___ MATERIAL FOR THE TASK
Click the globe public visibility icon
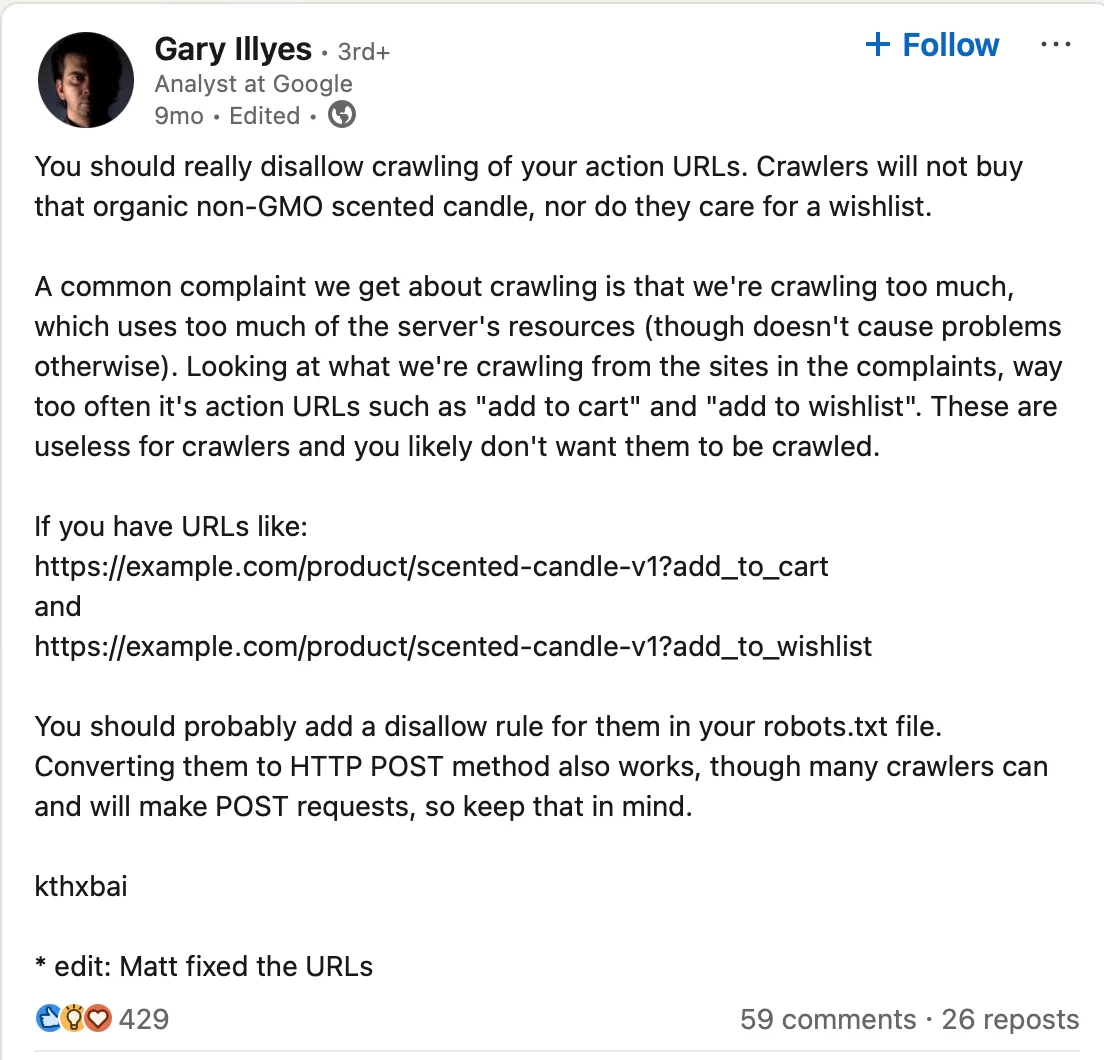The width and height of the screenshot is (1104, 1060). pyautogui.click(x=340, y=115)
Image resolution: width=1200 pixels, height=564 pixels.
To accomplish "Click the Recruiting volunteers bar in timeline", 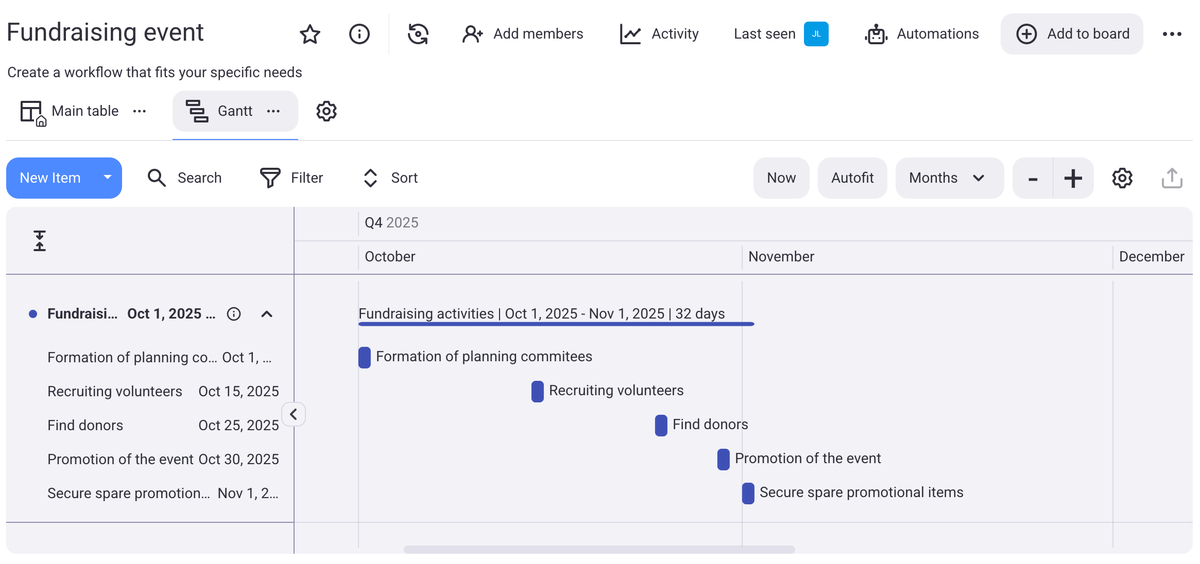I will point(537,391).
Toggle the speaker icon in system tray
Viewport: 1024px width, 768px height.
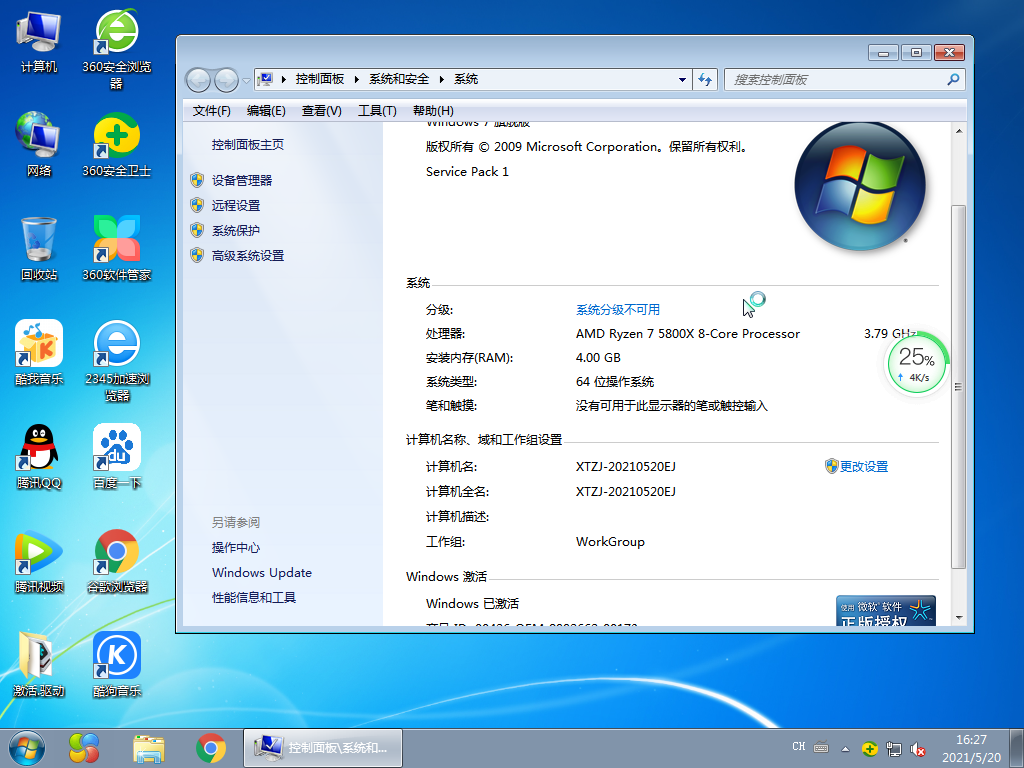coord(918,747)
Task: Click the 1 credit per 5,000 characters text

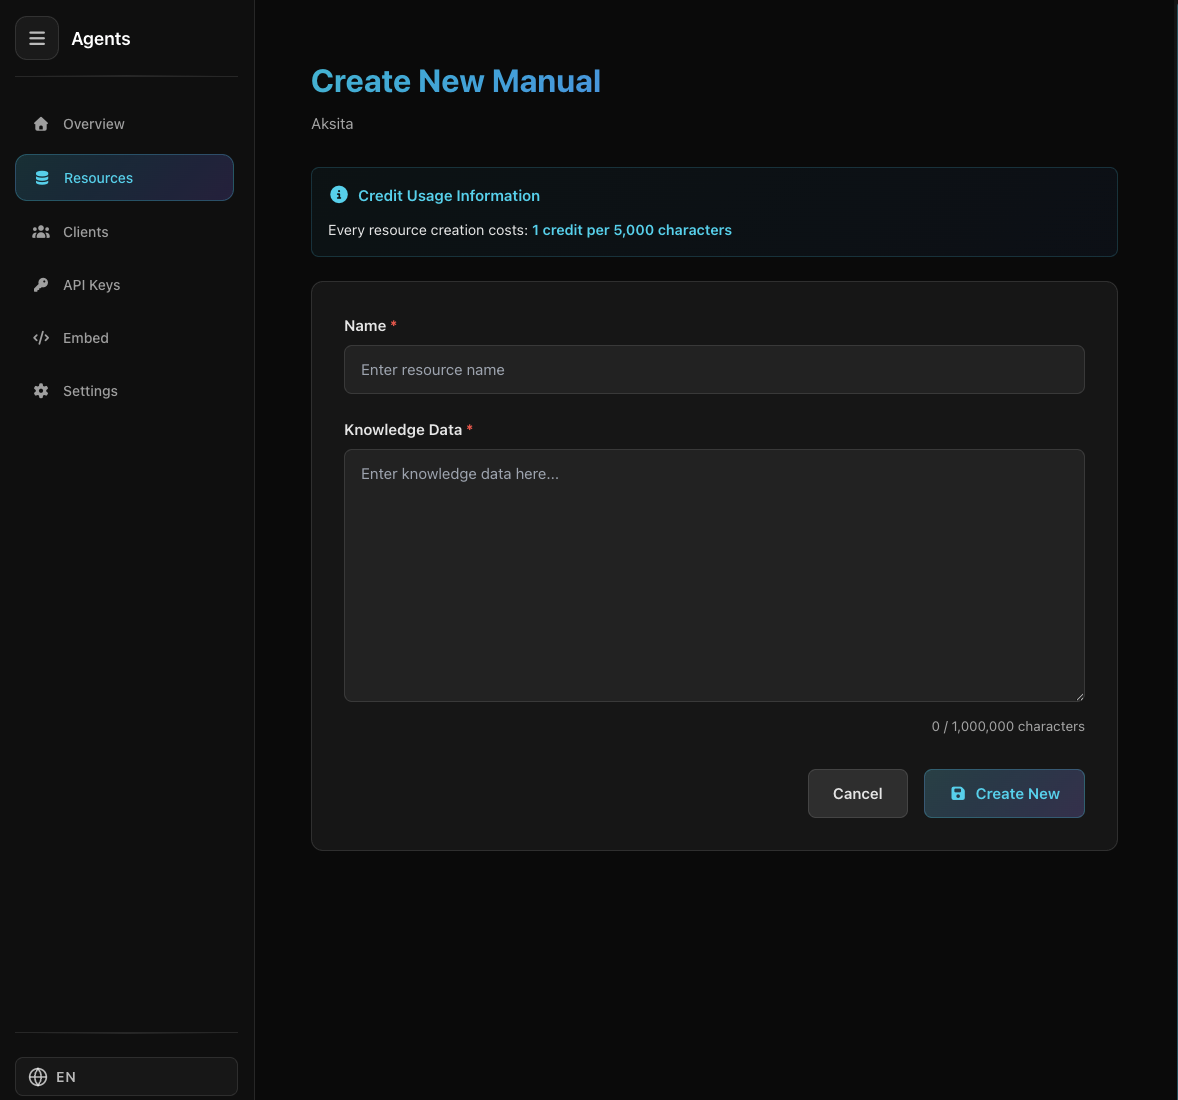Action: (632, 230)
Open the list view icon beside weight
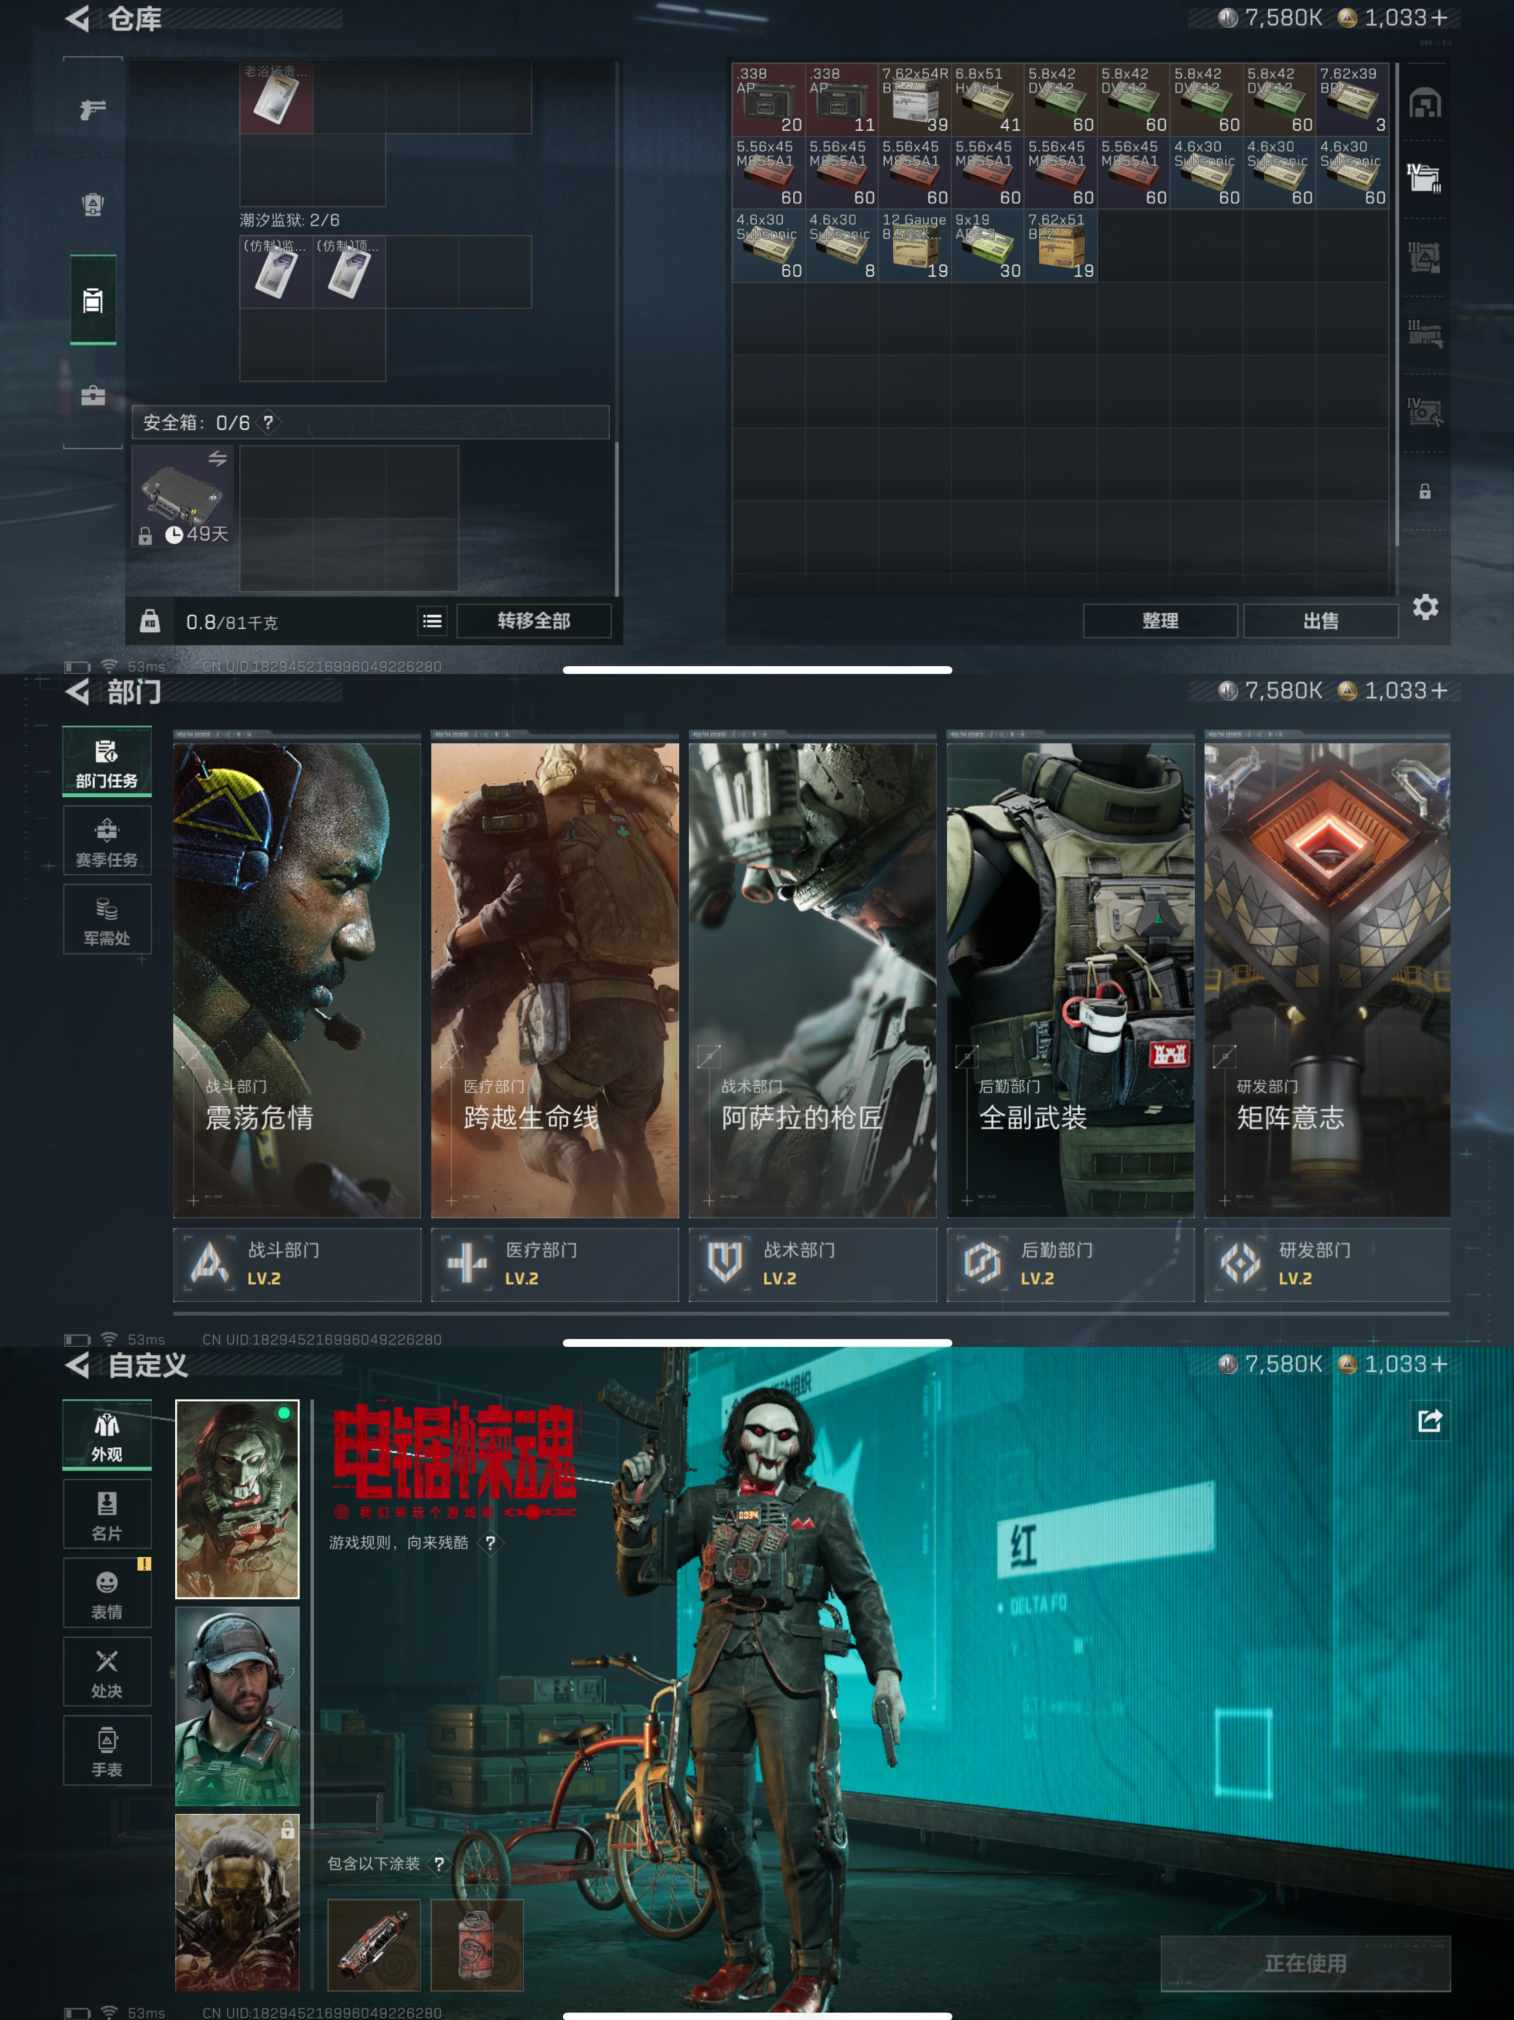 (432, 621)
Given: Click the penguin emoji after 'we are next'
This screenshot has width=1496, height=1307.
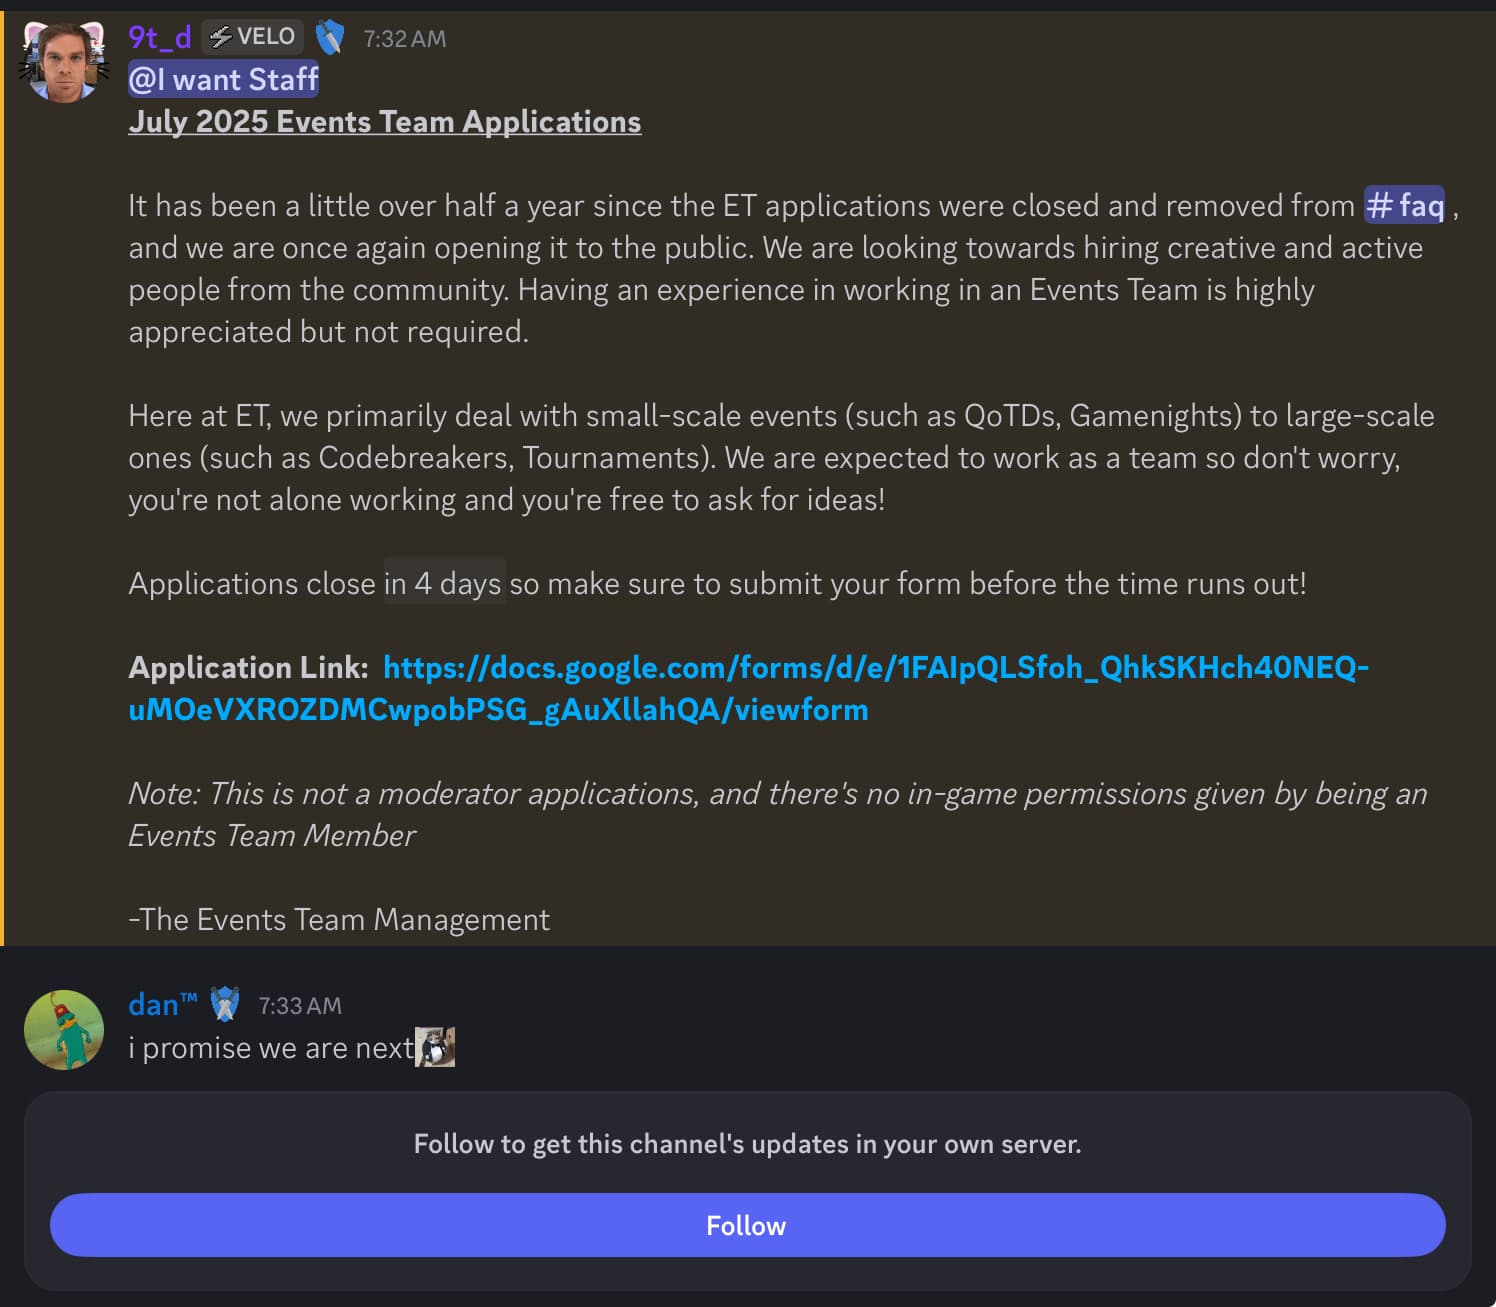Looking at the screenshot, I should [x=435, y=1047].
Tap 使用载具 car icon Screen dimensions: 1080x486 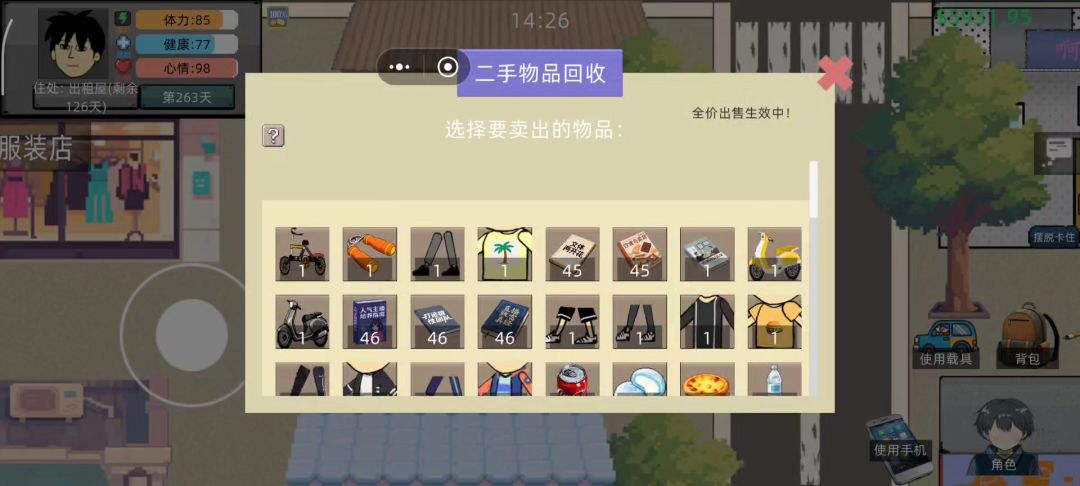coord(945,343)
______
**WORK ITEM:** Starting with the line that has "Toggle the speaker icon in system tray" and going on through the line that has "Given: Click the", transcribe the records above exactly, but skip the pictures.

**RESPONSE BOX:**
Toggle the speaker icon in system tray
Viewport: 1024px width, 768px height.
coord(918,747)
Task: Click the 1 credit per 5,000 characters text

Action: (632, 230)
Open the list view icon beside weight
 (432, 621)
Given: Click the penguin emoji after 'we are next'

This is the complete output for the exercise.